=== WHAT IS NEEDED ===
Copy these lines without any changes.

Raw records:
=======
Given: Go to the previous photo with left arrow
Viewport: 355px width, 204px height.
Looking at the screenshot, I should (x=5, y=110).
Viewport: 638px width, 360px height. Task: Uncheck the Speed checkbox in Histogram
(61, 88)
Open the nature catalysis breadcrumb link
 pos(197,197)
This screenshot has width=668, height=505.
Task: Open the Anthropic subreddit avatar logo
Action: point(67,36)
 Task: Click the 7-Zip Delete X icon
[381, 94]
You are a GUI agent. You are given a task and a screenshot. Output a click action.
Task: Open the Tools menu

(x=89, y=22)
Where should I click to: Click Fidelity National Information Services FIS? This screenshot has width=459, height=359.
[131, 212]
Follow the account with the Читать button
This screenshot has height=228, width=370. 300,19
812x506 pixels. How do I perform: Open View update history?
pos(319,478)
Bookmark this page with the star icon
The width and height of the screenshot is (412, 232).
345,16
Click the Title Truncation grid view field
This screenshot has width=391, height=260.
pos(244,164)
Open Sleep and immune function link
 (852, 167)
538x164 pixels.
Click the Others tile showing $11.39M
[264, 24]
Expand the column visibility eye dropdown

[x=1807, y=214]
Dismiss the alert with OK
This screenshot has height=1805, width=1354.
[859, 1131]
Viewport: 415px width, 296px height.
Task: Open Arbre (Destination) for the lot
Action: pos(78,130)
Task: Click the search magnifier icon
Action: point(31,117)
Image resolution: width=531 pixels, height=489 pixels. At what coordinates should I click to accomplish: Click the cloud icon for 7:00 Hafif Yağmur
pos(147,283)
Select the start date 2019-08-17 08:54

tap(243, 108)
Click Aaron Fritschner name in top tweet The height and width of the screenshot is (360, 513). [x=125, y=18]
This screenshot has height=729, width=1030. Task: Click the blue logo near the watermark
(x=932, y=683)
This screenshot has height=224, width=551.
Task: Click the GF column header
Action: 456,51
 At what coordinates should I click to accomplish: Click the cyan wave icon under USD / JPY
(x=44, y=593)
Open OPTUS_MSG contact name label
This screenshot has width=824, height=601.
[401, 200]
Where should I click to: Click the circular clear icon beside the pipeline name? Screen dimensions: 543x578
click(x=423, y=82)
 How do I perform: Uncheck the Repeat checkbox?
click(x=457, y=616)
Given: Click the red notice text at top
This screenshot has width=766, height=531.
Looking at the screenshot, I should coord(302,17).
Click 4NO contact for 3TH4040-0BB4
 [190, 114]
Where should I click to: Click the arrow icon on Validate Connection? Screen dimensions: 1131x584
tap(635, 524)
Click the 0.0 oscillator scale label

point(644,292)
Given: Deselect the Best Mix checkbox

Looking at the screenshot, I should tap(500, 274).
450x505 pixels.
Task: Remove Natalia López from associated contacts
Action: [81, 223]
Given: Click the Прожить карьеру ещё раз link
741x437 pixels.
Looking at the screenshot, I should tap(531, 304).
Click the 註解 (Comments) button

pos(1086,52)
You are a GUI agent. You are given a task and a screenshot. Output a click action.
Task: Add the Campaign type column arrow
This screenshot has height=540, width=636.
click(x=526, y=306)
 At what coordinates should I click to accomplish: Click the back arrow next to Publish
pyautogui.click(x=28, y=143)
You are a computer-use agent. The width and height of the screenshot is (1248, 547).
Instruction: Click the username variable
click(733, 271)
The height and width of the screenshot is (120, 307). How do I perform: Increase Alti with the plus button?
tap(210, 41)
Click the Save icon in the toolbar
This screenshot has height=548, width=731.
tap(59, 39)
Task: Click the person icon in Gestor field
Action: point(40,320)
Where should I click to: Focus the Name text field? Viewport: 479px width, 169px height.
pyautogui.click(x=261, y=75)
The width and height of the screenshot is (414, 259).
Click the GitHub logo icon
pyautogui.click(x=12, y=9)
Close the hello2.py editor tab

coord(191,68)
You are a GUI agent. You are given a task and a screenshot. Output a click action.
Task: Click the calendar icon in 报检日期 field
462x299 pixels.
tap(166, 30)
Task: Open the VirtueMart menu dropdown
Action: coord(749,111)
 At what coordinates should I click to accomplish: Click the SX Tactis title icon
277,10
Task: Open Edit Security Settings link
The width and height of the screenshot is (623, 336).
=======
=== SOLUTION TO THE EXERCISE ===
Given: Go to the previous photo with left arrow
Viewport: 355px width, 204px height.
Looking at the screenshot, I should (x=5, y=110).
Viewport: 638px width, 360px height. Task: Uncheck the Speed checkbox in Histogram
(61, 88)
Open the nature catalysis breadcrumb link
 pos(197,197)
This screenshot has width=668, height=505.
Task: Open the Anthropic subreddit avatar logo
Action: point(67,36)
 Task: Click the 7-Zip Delete X icon
[381, 94]
You are a GUI agent. You are given a task and a screenshot. Output a click action.
Task: Open the Tools menu

(x=89, y=22)
Where should I click to: Click Fidelity National Information Services FIS? This screenshot has width=459, height=359.
[131, 212]
Follow the account with the Читать button
This screenshot has height=228, width=370. 300,19
812x506 pixels. How do I perform: Open View update history?
pos(319,478)
Bookmark this page with the star icon
The width and height of the screenshot is (412, 232).
345,16
Click the Title Truncation grid view field
This screenshot has width=391, height=260.
pos(244,164)
Open Sleep and immune function link
 (852, 167)
538x164 pixels.
Click the Others tile showing $11.39M
[264, 24]
Expand the column visibility eye dropdown

[x=1807, y=214]
Dismiss the alert with OK
This screenshot has height=1805, width=1354.
[859, 1131]
Viewport: 415px width, 296px height.
Task: Open Arbre (Destination) for the lot
Action: pos(78,130)
Task: Click the search magnifier icon
Action: point(31,117)
Image resolution: width=531 pixels, height=489 pixels. At what coordinates should I click to accomplish: Click the cloud icon for 7:00 Hafif Yağmur
pos(147,283)
Select the start date 2019-08-17 08:54

tap(243, 108)
Click Aaron Fritschner name in top tweet The height and width of the screenshot is (360, 513). [x=125, y=18]
This screenshot has height=729, width=1030. Task: Click the blue logo near the watermark
(x=932, y=683)
This screenshot has height=224, width=551.
Task: Click the GF column header
Action: 456,51
 At what coordinates should I click to accomplish: Click the cyan wave icon under USD / JPY
(x=44, y=593)
Open OPTUS_MSG contact name label
This screenshot has width=824, height=601.
[401, 200]
Where should I click to: Click the circular clear icon beside the pipeline name? Screen dimensions: 543x578
click(x=423, y=82)
 How do I perform: Uncheck the Repeat checkbox?
click(x=457, y=616)
Given: Click the red notice text at top
This screenshot has width=766, height=531.
Looking at the screenshot, I should coord(302,17).
Click 4NO contact for 3TH4040-0BB4
 [190, 114]
Where should I click to: Click the arrow icon on Validate Connection? Screen dimensions: 1131x584
tap(635, 524)
Click the 0.0 oscillator scale label

point(644,292)
Given: Deselect the Best Mix checkbox

Looking at the screenshot, I should tap(500, 274).
450x505 pixels.
Task: Remove Natalia López from associated contacts
Action: [81, 223]
Given: Click the Прожить карьеру ещё раз link
741x437 pixels.
Looking at the screenshot, I should tap(531, 304).
Click the 註解 (Comments) button

pos(1086,52)
You are a GUI agent. You are given a task and a screenshot. Output a click action.
Task: Add the Campaign type column arrow
This screenshot has height=540, width=636.
click(x=526, y=306)
 At what coordinates should I click to accomplish: Click the back arrow next to Publish
pyautogui.click(x=28, y=143)
You are a computer-use agent. The width and height of the screenshot is (1248, 547).
Instruction: Click the username variable
click(733, 271)
The height and width of the screenshot is (120, 307). How do I perform: Increase Alti with the plus button?
tap(210, 41)
Click the Save icon in the toolbar
This screenshot has height=548, width=731.
tap(59, 39)
Task: Click the person icon in Gestor field
Action: point(40,320)
Where should I click to: Focus the Name text field? Viewport: 479px width, 169px height.
pyautogui.click(x=261, y=75)
The width and height of the screenshot is (414, 259).
Click the GitHub logo icon
pyautogui.click(x=12, y=9)
Close the hello2.py editor tab

coord(191,68)
You are a GUI agent. You are given a task and a screenshot. Output a click action.
Task: Click the calendar icon in 报检日期 field
462x299 pixels.
tap(166, 30)
Task: Open the VirtueMart menu dropdown
Action: coord(749,111)
 At what coordinates should I click to accomplish: Click the SX Tactis title icon
277,10
Task: Open Edit Security Settings link
The width and height of the screenshot is (623, 336).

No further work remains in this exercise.